L'année suivante, il organise le premier des Salon de la Rose-Croix, du 10 mars au 10 avril, à la galerie Durand-Ruel : « Ce jour, l'Idéal eut son temple et ses chevaliers, et nous, Macchabées du Beau, nous allâmes apporter à Notre-Dame, aux pieds de notre Suzerain Jésus, l'hommage du temple et l'agenouillement des Rose-Croix. »[réf. nécessaire] C'est un très grand succès. Soixante artistes y participent, dont nombre de peintres et sculpteurs de talent (Ferdinand Hodler, Fernand Khnopff, Jean Delville, Carlos Schwabe, Antoine Bourdelle). Vingt mille Parisiens et le Tout-Paris mondain et artistique, Stéphane Mallarmé, Émile Zola, Paul Verlaine, Gustave Moreau, viennent le visiter, au son du prélude de Parsifal et des Sonneries de trompette composées par Erik Satie. Plusieurs Salons de la Rose-Croix vont suivre de 1892 à 1897. Si plusieurs élèves de Gustave Moreau tels Georges Rouault ou ceux qui deviendront les nabis participent, certains artistes comme Edward Burne-Jones, Pierre Puvis de Chavannes ou Gustave Moreau déclinent l'invitation.
Ces Salons restent un des événements majeurs de la dernière décennie du XIXe siècle, ils font figure pour le renouveau de l'idéalisme et témoignent d'une tendance vers le spirituel qui anime les grands mouvements de l'art du début du XXe siècle.
Peladan ambitionne d'extirper la laideur du monde moderne, en s'opposant ainsi au matérialisme ambiant ; à ce titre, il est un porte-parole du mouvement symboliste. Il rédige plusieurs manifestes qui témoignent d'une grande culture artistique et une saisissante Réfutation esthétique de Taine qui accompagne son ouvrage majeur, L'Art idéaliste et mystique (Paris, 1894).
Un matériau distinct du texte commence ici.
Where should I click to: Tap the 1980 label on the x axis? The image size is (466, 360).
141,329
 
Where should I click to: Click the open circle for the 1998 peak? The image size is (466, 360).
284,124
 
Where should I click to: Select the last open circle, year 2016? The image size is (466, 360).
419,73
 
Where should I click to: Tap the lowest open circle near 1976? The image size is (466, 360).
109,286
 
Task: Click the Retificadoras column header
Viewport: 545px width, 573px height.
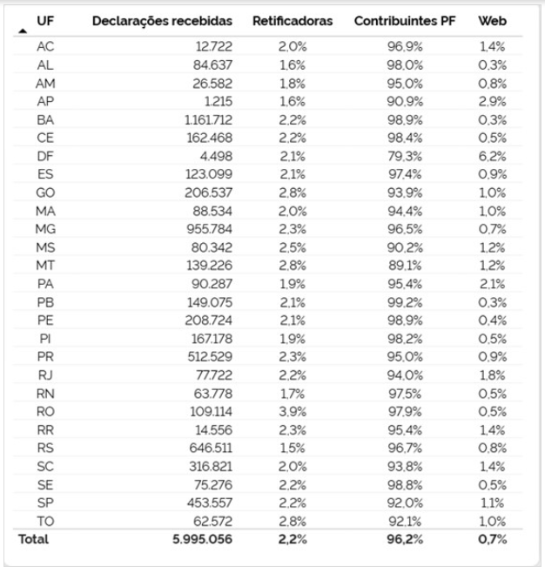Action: (x=293, y=20)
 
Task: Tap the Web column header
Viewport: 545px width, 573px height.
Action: (x=493, y=20)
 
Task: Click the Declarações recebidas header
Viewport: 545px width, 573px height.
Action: (x=164, y=20)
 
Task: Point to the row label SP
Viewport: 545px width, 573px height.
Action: (x=46, y=503)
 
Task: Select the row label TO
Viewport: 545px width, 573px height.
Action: (x=46, y=521)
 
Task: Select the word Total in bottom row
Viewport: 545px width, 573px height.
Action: (x=34, y=540)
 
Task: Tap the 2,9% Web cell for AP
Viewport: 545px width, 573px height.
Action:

Prônant une re-sacralisation de l'art et de la vie, Peladan opte délibérément pour un transfert du religieux vers l'art, dans la plus pure tradition baudelairienne. Son ton, les symboles choisis pour la Rose-Croix, ne relèvent plus vraiment d'un ésotérisme qu'on a souvent caricaturé, mais témoignent d'une volonté de s'opposer au trivial et inaugurent une pratique « publicitaire » que les avant-gardes exploiteront abondamment par la suite. Si Peladan utilise un ton souvent polémique ou lyrique, révélateur de son caractère passionné, c'est au service de convictions sincères et d'une défense de la grandeur de l'art qu'il estime prostitué sous une Troisième République souvent mercantile.